(Saved data entries)

--------------------

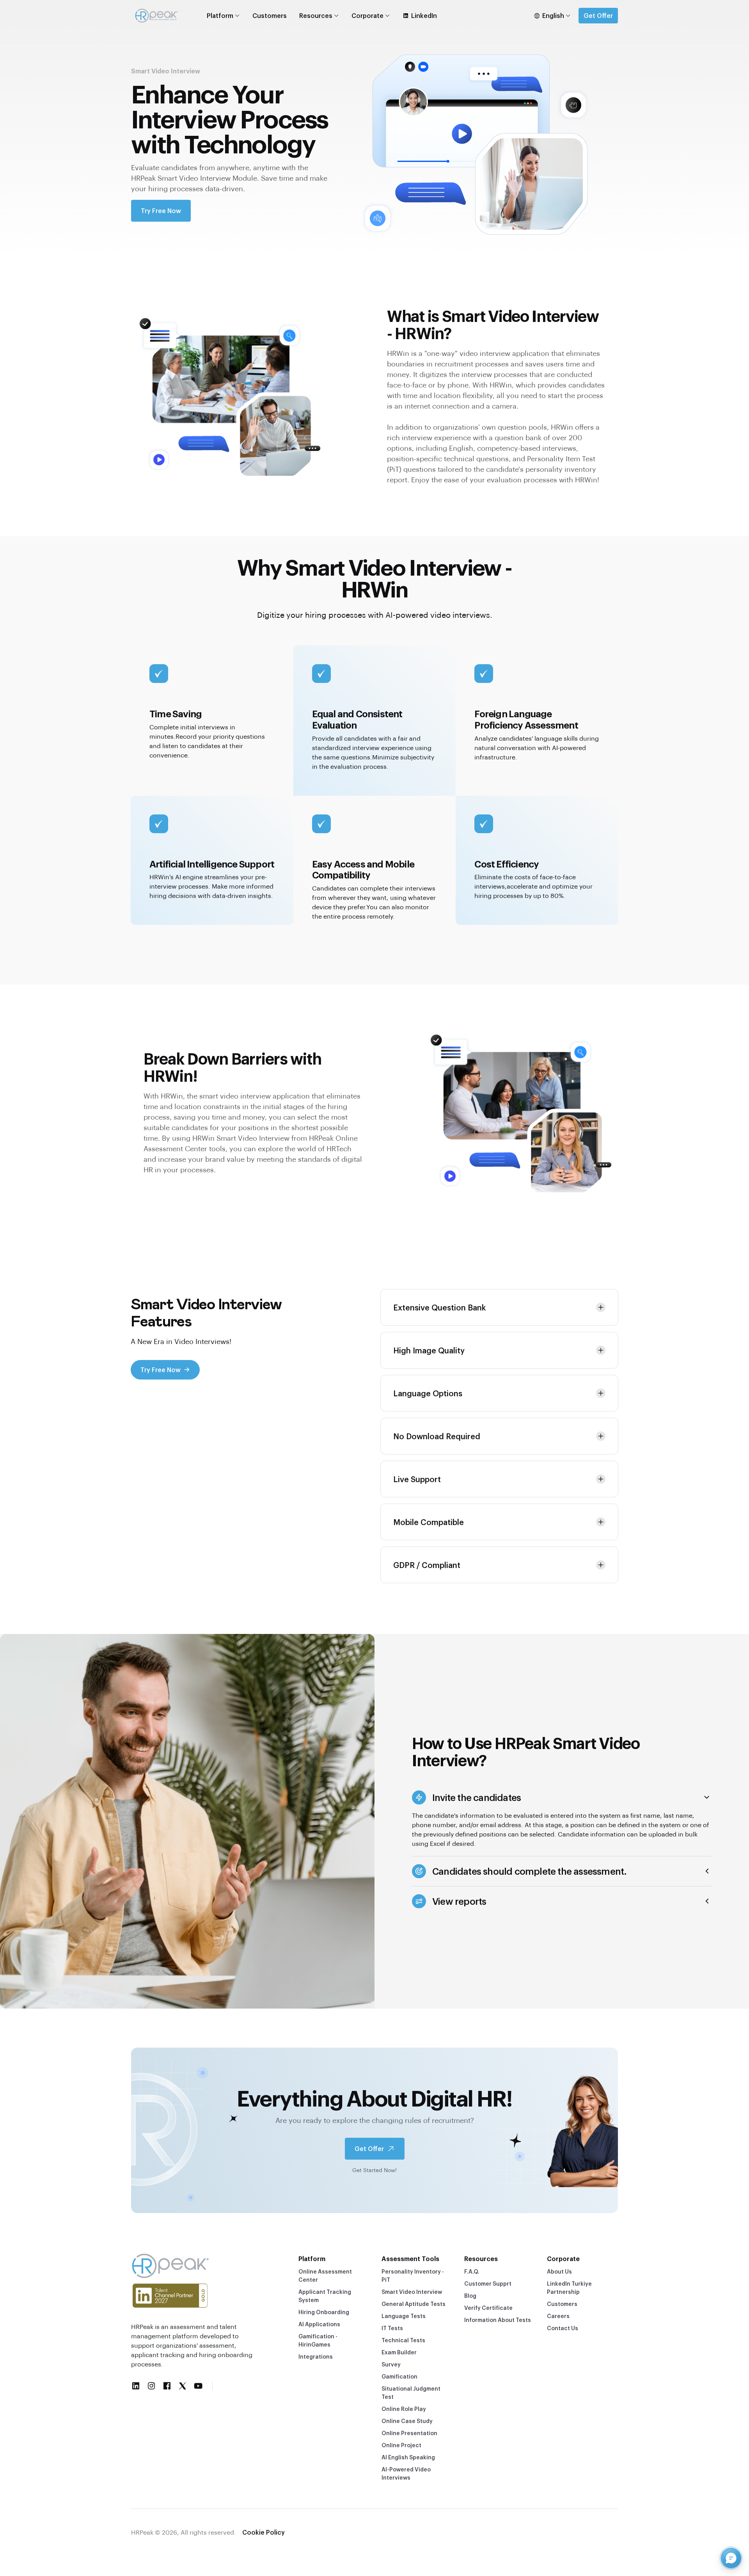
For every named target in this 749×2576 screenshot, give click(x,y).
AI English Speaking (408, 2457)
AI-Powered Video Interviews (406, 2473)
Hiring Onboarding (323, 2312)
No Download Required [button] (436, 1436)
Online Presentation (409, 2433)
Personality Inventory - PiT (413, 2275)
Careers (558, 2316)
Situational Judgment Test (411, 2392)
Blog (470, 2295)
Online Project (401, 2445)
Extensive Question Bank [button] (439, 1307)
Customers (269, 15)
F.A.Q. (471, 2271)
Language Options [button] (427, 1393)
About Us (559, 2271)
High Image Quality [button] (429, 1350)
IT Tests (392, 2328)
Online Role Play (404, 2408)
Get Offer (598, 15)
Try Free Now (161, 210)
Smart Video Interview (412, 2291)
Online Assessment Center (325, 2275)
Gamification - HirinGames (317, 2340)
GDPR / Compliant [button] (426, 1565)
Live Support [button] (417, 1479)
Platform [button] (220, 15)
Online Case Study (407, 2421)
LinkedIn (424, 15)
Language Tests (404, 2316)
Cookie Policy (263, 2532)
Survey (391, 2364)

--------------------

Assigned task - Output the records exactly as they appear, skipping any pictures.

Result for this task -
For every named target in this 749×2576 screenshot, give click(x,y).
AI English Speaking (408, 2457)
AI-Powered Video Interviews (406, 2473)
Hiring Onboarding (323, 2312)
No Download Required [button] (436, 1436)
Online Presentation (409, 2433)
Personality Inventory - PiT (413, 2275)
Careers (558, 2316)
Situational Judgment Test (411, 2392)
Blog (470, 2295)
Online Project (401, 2445)
Extensive Question Bank [button] (439, 1307)
Customers (269, 15)
F.A.Q. (471, 2271)
Language Options [button] (427, 1393)
About Us (559, 2271)
High Image Quality [button] (429, 1350)
IT Tests (392, 2328)
Online Role Play (404, 2408)
Get Offer (598, 15)
Try Free Now (161, 210)
Smart Video Interview (412, 2291)
Online Assessment Center (325, 2275)
Gamification - HirinGames (317, 2340)
GDPR / Compliant [button] (426, 1565)
Live Support [button] (417, 1479)
Platform [button] (220, 15)
Online Case Study (407, 2421)
LinkedIn (424, 15)
Language Tests (404, 2316)
Cookie Policy (263, 2532)
Survey (391, 2364)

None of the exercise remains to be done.